Last Saturday at Club Euphoria, Art Brut brought its distinct brand of art punk-pop rock to Ithaca. Opening for the British band was another foreign group, albeit one far closer to home: the up-and-coming Tokyo Police Squad out of Canada. While playing loud enough for two groups and showing an equal amount of enthusiasm, the music was mangled by the sound system to the point of futility. The vocals and melody were lost to the cacophonous drums and the sheer volume of the piano synthesizer. In the end, it was more interesting to keep track of the guitarist’s travails than try to make out the lyrics or melody. In a set that lasted less than an hour, he managed to break three strings, drop his guitar and meet a variety of other misfortunes that I probably missed.
The more professional — and more entertaining — Art Brut followed, and their irony-filled punk rock got the crowd jumping through the whole set. The band opened with the chords to AC/DC’s “Back in Black” which, sadly, they did not complete — this seemed like a missed opportunity, as it would have been the most unexpected and incongruous cover possible. Instead, they went into “Formed A Band,” one of the two best songs on their CD Bang Bang Rock ’& Roll. Chanting a chorus of “Formed a band, we formed a band. Look at us! We formed a band!” Art Brut (pronounced Art Brute for the phonetically challenged among us) quickly got the crowd jumping with their enthusiasm, particularly that of lead singer Eddie Argos, who commanded the stage like a heavy, drunken and somewhat less flamboyant Mick Jagger. The song ended with a brief snippet of R.E.M.’s “It’s The End Of The World As We Know It (And I Feel Fine).” This continuous use of songs from such disparate sources suggested two of the underpinnings of the Art Brut ethos, namely, a wide, variegated and inclusive musical taste and a genuine enthusiasm and joy in performing, both of which certainly came across over the course of their set. This enthusiasm was particularly evident in “Moving To L.A.” As one observer noted, “they sound like a cross between The Killers and Beach Boys,” and while she wasn’t too far off (Mr. Argos does sort of look like a cross between Brandon Flowers and Brian Wilson), the more apt comparison might be describing the Art Brut as a cross between the Sex Pistols and Violent Femmes.
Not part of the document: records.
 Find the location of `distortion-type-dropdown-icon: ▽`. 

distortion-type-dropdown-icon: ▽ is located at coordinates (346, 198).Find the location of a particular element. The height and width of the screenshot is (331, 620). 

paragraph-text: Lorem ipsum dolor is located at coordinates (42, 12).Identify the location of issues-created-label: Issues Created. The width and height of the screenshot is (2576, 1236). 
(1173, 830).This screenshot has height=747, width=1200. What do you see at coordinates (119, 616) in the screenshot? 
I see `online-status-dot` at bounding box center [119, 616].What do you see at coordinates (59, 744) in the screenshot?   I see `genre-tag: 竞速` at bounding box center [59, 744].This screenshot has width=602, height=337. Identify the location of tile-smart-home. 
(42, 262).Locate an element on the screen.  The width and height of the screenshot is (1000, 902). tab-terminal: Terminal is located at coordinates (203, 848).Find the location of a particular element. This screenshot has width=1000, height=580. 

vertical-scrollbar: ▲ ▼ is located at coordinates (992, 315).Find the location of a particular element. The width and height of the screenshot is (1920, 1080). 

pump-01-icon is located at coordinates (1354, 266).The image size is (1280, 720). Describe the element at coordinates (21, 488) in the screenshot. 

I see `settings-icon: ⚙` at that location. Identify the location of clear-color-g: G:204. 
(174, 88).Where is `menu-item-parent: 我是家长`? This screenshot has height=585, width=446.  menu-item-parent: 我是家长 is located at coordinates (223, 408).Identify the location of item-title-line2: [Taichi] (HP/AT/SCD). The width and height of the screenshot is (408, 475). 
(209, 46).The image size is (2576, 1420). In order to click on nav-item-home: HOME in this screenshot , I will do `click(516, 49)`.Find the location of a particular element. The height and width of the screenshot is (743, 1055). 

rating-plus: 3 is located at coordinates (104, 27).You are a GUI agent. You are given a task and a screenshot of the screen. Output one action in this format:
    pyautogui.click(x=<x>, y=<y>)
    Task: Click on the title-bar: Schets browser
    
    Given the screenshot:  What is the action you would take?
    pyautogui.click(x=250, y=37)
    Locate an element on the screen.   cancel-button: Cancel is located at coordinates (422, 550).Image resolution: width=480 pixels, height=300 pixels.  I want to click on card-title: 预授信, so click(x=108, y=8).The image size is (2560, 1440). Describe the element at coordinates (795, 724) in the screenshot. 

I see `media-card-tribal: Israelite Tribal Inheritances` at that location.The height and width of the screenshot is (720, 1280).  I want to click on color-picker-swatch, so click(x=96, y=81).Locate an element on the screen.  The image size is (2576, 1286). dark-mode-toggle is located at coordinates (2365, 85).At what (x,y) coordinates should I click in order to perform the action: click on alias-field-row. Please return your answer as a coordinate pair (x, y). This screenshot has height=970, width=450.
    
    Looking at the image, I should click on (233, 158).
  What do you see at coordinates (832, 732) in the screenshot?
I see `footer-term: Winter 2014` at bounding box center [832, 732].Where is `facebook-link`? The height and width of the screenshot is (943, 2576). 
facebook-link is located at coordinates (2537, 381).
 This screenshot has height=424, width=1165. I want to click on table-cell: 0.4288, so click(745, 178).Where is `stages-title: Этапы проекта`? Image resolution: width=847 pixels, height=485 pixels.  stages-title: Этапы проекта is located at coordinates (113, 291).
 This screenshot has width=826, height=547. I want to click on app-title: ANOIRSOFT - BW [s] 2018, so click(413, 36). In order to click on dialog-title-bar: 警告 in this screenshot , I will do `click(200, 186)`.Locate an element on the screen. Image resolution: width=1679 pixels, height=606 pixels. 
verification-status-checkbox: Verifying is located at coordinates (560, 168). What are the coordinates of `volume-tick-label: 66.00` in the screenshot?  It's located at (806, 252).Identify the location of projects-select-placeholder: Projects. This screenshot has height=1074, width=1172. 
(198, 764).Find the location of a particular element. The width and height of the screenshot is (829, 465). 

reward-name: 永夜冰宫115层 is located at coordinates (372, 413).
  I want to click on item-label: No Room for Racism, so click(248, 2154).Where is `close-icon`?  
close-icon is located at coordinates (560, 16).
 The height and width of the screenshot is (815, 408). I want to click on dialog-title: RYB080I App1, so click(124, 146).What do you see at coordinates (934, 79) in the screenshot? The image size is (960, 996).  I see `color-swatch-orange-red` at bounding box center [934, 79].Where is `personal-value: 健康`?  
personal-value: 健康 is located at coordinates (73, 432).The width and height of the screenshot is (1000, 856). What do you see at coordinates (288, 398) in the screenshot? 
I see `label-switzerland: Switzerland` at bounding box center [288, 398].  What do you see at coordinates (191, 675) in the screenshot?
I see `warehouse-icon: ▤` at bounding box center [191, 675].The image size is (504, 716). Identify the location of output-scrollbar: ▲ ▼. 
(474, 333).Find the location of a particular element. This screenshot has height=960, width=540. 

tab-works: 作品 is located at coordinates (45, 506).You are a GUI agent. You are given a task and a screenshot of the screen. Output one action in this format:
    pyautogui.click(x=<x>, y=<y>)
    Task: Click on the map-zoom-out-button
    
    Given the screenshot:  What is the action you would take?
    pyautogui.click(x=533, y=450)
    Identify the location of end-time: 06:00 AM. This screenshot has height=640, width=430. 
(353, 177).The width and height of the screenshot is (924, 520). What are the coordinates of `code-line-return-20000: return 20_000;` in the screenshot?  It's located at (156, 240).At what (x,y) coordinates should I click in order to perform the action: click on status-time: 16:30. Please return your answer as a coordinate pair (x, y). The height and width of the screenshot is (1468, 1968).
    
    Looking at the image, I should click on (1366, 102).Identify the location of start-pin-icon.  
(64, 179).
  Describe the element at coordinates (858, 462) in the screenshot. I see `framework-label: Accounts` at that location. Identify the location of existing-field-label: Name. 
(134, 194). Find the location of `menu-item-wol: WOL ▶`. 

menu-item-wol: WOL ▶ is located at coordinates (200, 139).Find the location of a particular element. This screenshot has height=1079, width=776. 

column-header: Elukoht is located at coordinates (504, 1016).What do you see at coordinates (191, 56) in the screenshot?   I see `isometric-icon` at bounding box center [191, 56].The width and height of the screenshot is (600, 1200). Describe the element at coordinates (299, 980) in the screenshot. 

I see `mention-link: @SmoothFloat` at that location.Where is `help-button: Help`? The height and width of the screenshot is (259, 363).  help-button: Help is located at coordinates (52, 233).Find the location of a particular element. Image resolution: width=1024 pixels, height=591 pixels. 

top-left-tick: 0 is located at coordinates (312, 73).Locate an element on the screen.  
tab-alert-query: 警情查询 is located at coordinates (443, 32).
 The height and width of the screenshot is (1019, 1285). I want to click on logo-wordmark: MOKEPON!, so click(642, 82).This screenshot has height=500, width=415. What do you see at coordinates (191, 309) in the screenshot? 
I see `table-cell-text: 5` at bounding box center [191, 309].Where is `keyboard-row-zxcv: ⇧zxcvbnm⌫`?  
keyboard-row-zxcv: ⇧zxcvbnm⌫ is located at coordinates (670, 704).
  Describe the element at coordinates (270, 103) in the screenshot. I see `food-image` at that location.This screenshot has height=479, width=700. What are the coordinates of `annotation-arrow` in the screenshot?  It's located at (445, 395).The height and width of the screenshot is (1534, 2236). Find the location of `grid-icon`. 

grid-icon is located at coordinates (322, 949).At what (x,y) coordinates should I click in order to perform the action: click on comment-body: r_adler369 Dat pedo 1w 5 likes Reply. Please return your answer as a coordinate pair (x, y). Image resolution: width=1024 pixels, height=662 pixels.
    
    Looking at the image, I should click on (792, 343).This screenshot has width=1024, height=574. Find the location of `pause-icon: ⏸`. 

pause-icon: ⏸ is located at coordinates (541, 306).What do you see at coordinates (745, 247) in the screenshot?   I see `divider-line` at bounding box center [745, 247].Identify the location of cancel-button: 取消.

The group’s style seems to fit that description nicely, and when performing live, they give the impression of a group that formed at a bar one drunken night and stayed true to their origins in both their music and performances. While adopting a punk style, the only social conscience that could be found throughout their performance was the admonition from Mr. Argos in the middle of “Bad Weekend” (with a chorus of “popular culture no longer applies to me”) that the audience must all form bands in order to escape the gaping maw of pop culture. Of course, he then quickly qualified that statement with an addendum, telling the audience. “don’t listen to people in bands, they’re idiots … and probably drunk.” This statement encapsulates Art Brut better than anything else, hinting at the strong overarching irreverence that suffuses everything they do. This is unsurprising, considering the group takes its name from a term coined by French artist Jean Dubuffet to describe “outsider art,” made without thought to societal strictures or cultural norms.
Examples of this ironic punk ethos are evident throughout Bang Bang Rock & Roll, particularly in the chorus of songs like “Modern Art” (“modern art makes me want to rock”) and the bubbly “Good Weekend” (“got myself a brand-new girlfriend”). Though the dueling guitars and howling lead singer suggest swaggering British punk like the Sex Pistols, these choruses are a far cry from “God Save The Queen.”
Although the group included a number of new songs and upcoming singles, it was their older material like “1800 Lira,” “My Little Brother” and “Emily Kane” that was received most enthusiastically. In the end, the stellar performance left the crowd waiting for more (there was applause for five minutes after the group finally left the stage) it also instilled a new excitement and anticipation for their next album. In “Formed A Band,” Mr. Argos sings about being on Top of the Pops. I wonder how he’ll feel when they actually get there. With songs this infectious, it shouldn’t take long.